История штрафа The New Times и быстрого сбора средств для его погашения – это пример, когда сошлись в одной точке и возмущение (причиной и размером штрафа), и накопившееся у общества желание напакостить. Вероятно, сыграл свою роль и накопительный эффект: не пойманные за руку и не наказанные за предыдущие всплески политического краудфандинга российские граждане убедились, что такие действия безопасны, и смогли мгновенно мобилизоваться. 

Однако вряд ли «малые пакости» способны каким-либо серьезным образом повлиять на действующий политический режим. В Китае исследователи фиксируют такую стратегию гражданского общества с конца 2000-х годов, но ни к какой демократизации это не привело. С другой стороны, настроение властям это все-таки портит. Так же, как история с The New Times. 

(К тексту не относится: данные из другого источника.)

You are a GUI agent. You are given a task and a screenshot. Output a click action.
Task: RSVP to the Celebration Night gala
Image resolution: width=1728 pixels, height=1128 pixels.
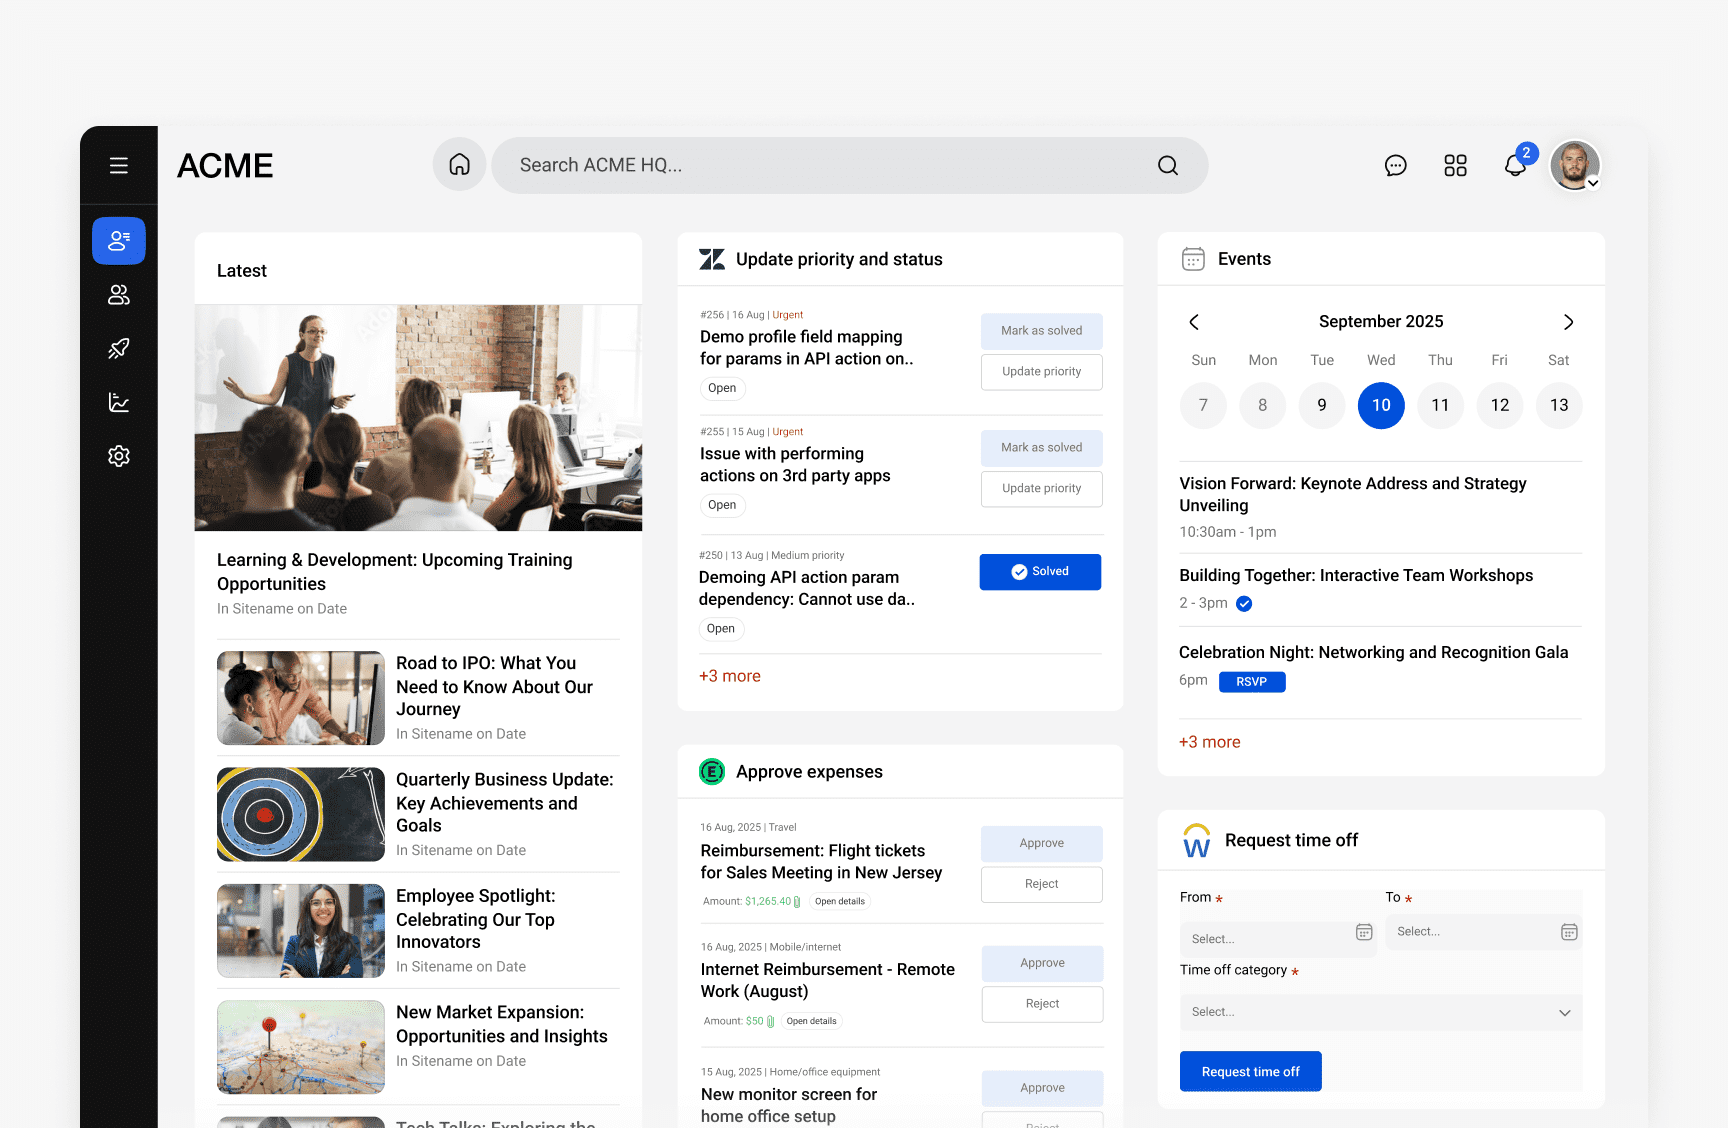coord(1251,682)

Практические замечания к теоретической части

Первое, что смущает в статье политолога Бедерсона, - это гиперболизация ситуации: случай с довольно специфическим ресурсом, каким является The New Times (или узко нацеленным, если угодно), - слишком мал для постановки вопроса, проснулась ли гражданская активность в России. 

Если посмотреть на казус TNTс практической точки зрения, то надо констатировать, что те, кто выписал несуразно большой штраф за несвоевременное предоставление какой-то отчетности, абсолютно не в состоянии отдавать себе отчёт в политическом смысле своих действий, а те, кто сумел организовать фантастически быстрый сбор искомой суммы и поднять локальный хайп в связи с этим, как раз руководствовались политическими соображениями.

Другими словами, у меня есть большие сомнения, что 22 млн рублей были собраны за 4 дня благодаря пожертвованиям обычных граждан России. При всём уважении к работе коллег из редакции TNT, это не тот ресурс в Сети, на который массово заходят люди, живущие вне пределов Садового кольца или, там, рублёвского анклава, и сам факт, что, по словам редактора Евгении Альбац, количество жертвователей превысило количество подписчиков издания вызывает улыбку.  Не говоря уж о том, что сбор пожертвований был объявлен в субботу (!), а уже во вторник последовал рапорт об успехе.

Те же эмоции вызывает и термин «теория малых пакостей», на авторство которой Всеволод Бедерсон, впрочем, предусмотрительно не претендует: переосмысление с негативной коннотацией известной теории малых дел выглядит минимум странно применительно к рассматриваемой автором ситуации, ведь тут речь о благом порыве и называть его, обобщая, «пакостью»…  Ну, «улыбнуло», говоря на молодёжным жаргоне.

При всём этом надо признать, что автор ловко воспользовался поводом, чтобы показать динамику отношения к НКО в мире и подсказать, как можно насолить власти, не особо опасаясь за последствия своих действий.

Юрий Алаев.

Иллюстрация: сегодняшний скриншот главной страницы сайта TNT показывает, что призыв к сбору пожертвований остаётся в силе.